Redefining Stellar Limits: Stephenson 2-18’s colossal size pushes the boundaries of what we thought possible for stars. Existing models of star formation suggest a limit to a star’s size based on factors like radiation pressure and internal stability. The existence of Stephenson 2-18 challenges these models, prompting astronomers to refine their understanding of how stars like this behemoth form and evolve.
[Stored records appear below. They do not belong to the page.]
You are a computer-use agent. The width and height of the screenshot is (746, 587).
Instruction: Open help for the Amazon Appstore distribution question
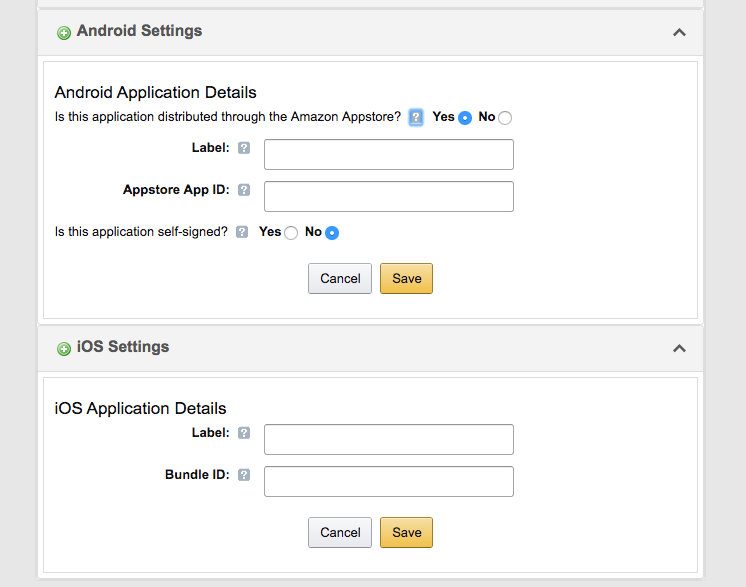416,117
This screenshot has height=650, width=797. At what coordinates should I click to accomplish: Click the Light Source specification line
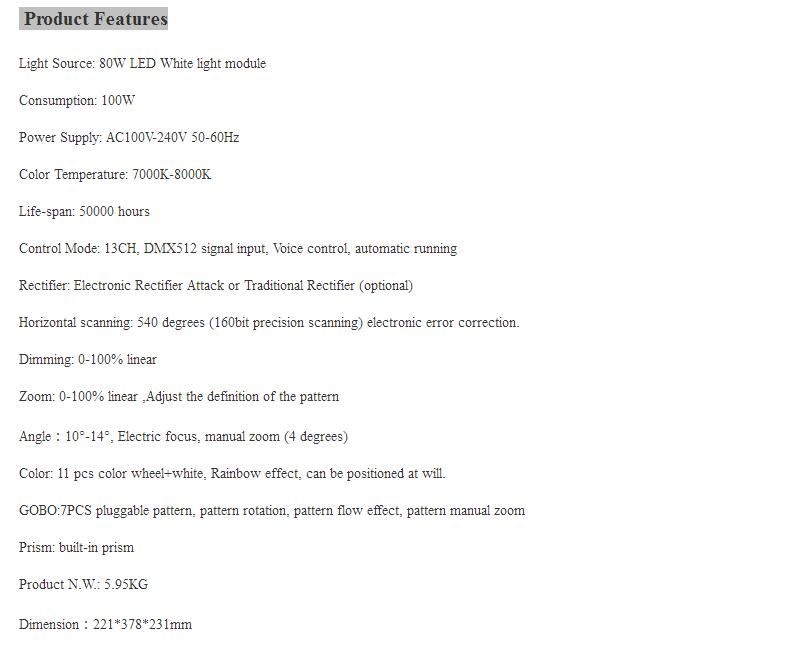coord(142,64)
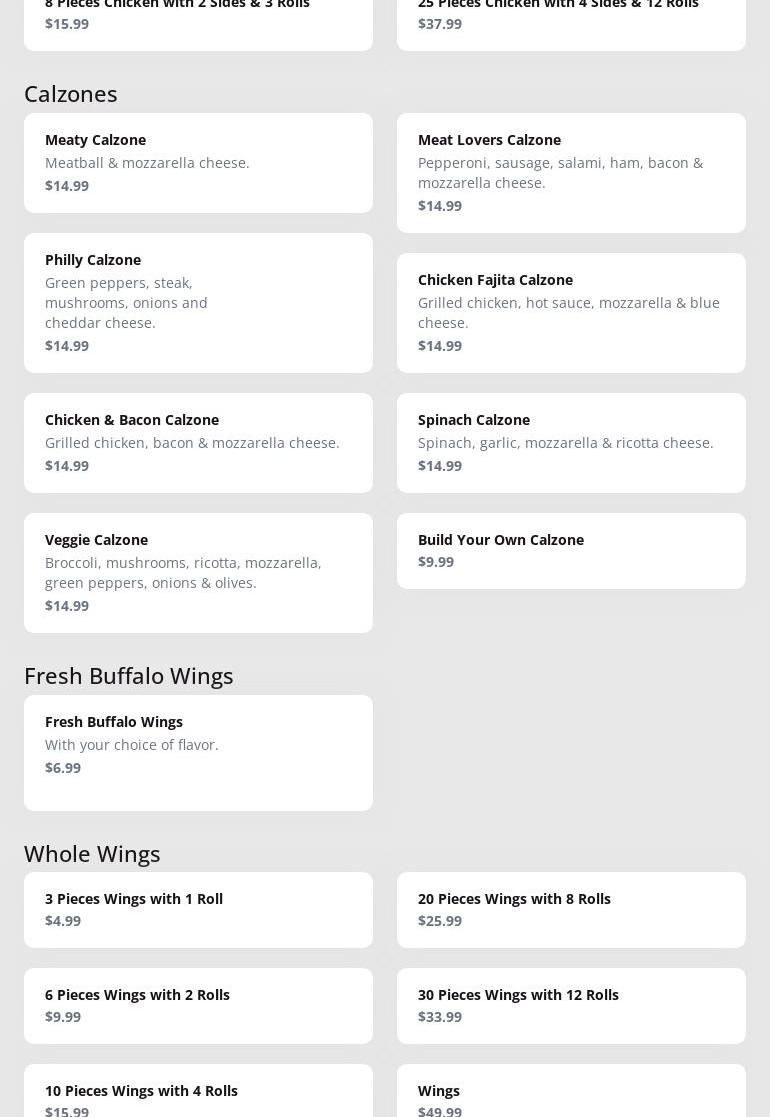
Task: Click the Fresh Buffalo Wings section heading
Action: 129,675
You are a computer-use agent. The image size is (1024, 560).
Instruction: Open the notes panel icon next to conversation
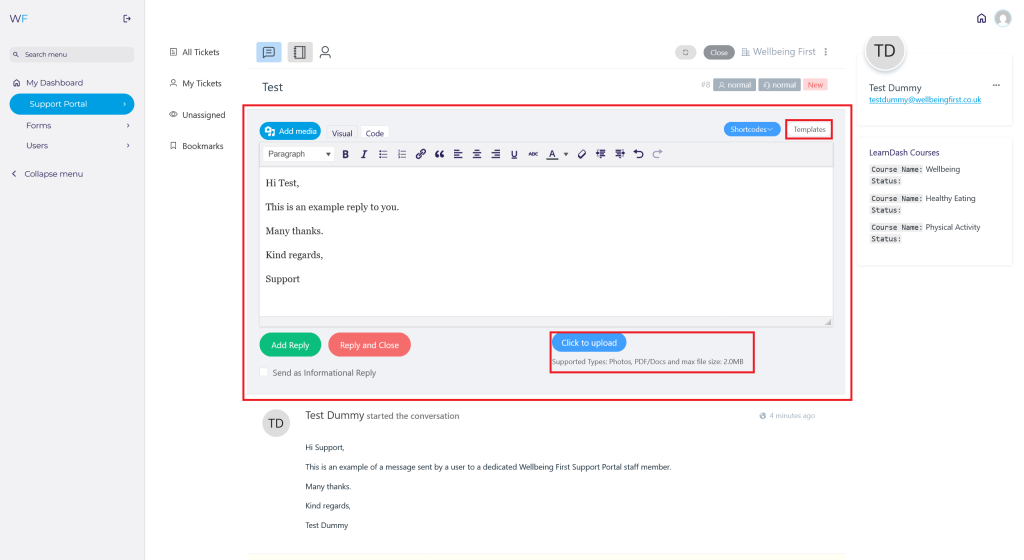tap(299, 52)
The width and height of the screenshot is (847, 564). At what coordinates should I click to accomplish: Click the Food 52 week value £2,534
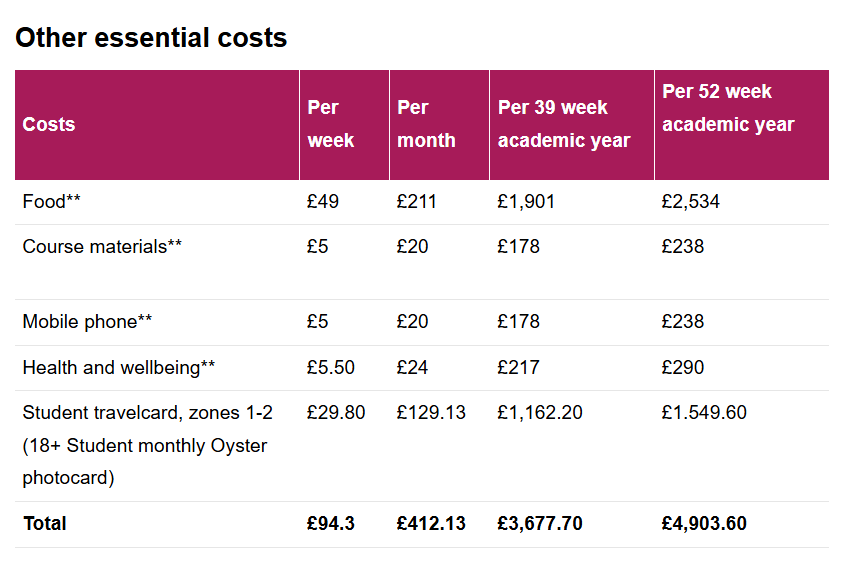[x=690, y=202]
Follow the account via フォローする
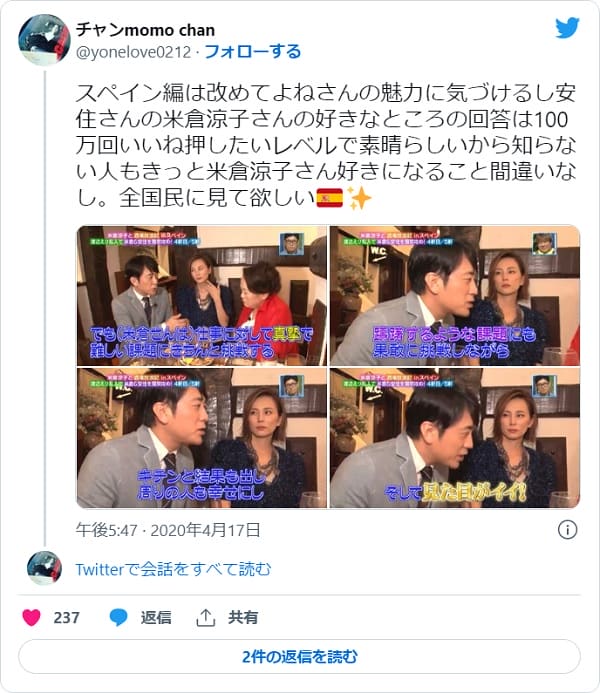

Unlocking Stellar Secrets: Studying Stephenson 2-18 offers a window into the final stages of massive stars. By observing its properties, astronomers can gain valuable insights into the processes leading up to a potential supernova. This knowledge can help us understand the creation of heavier elements in the universe, elements essential for life as we know it.

Shaping the Environment: The intense radiation and stellar winds emanating from Stephenson 2-18 likely have a profound impact on its surrounding environment. Studying this influence can shed light on how massive stars influence the formation and evolution of planetary systems within their reach.

It can also help us understand how these giants contribute to the overall structure and composition of interstellar space.

A Window into the Past and Future: Stephenson 2-18 is a reminder of the vastness and diversity of stars in the universe. By studying objects like this, we gain a deeper understanding of the star life cycle, from the formation of massive stars to their explosive deaths.

This knowledge helps us piece together the history of our galaxy and potentially predict the future of stars like our own Sun.

What is a Red Hypergiant Star?

Red Hypergiant stars are the largest stars known by volume, dwarfing even our Sun by a staggering margin. Red hypergiants boast immense size, with radii estimated to be tens to hundreds of times larger than the Sun. Based on a simple relationship between radius and mass, this would suggest incredibly high masses for these stars.

Red hypergiants are also incredibly luminous, outshining our Sun by thousands or even millions of times. Despite their cooler temperatures (ranging from 3,000 to 4,500 Kelvin compared to the scorching temperatures of blue stars), red hypergiants are simply enormous. This vast surface area allows them to radiate a tremendous amount of energy, making them luminous giants in the night sky.

The name “red hypergiant” itself is a clue to their nature. The “red” refers to their cooler surface temperature, which gives them a reddish hue when compared to the blazing blue light emitted by hotter stars. The “hypergiant” part signifies their status as the most extreme version of red supergiants.

As a massive star nears the end of its life, it runs out of fuel for stable nuclear fusion in its core. This lack of fuel triggers a series of dramatic changes. The star’s core collapses, while the outer layers expand outward at an alarming rate. This expansion is what leads to the red supergiant and eventually the hypergiant stage.

These cosmic giants only exist for a few million years before succumbing to a violent supernova explosion. This spectacular event marks the end of the star’s life and can leave behind a dense remnant like a neutron star or even a black hole.


In conclusion, Stephenson 2-18 stands as a testament to the awe-inspiring scale and power of the universe. Studying this colossal star pushes the boundaries of our knowledge, offering valuable insights into stellar evolution, the creation of elements, and the shaping of interstellar environments.

As technology advances and our observations become more refined, Stephenson 2-18 will continue to be a source of wonder and discovery, helping us unravel space mysteries.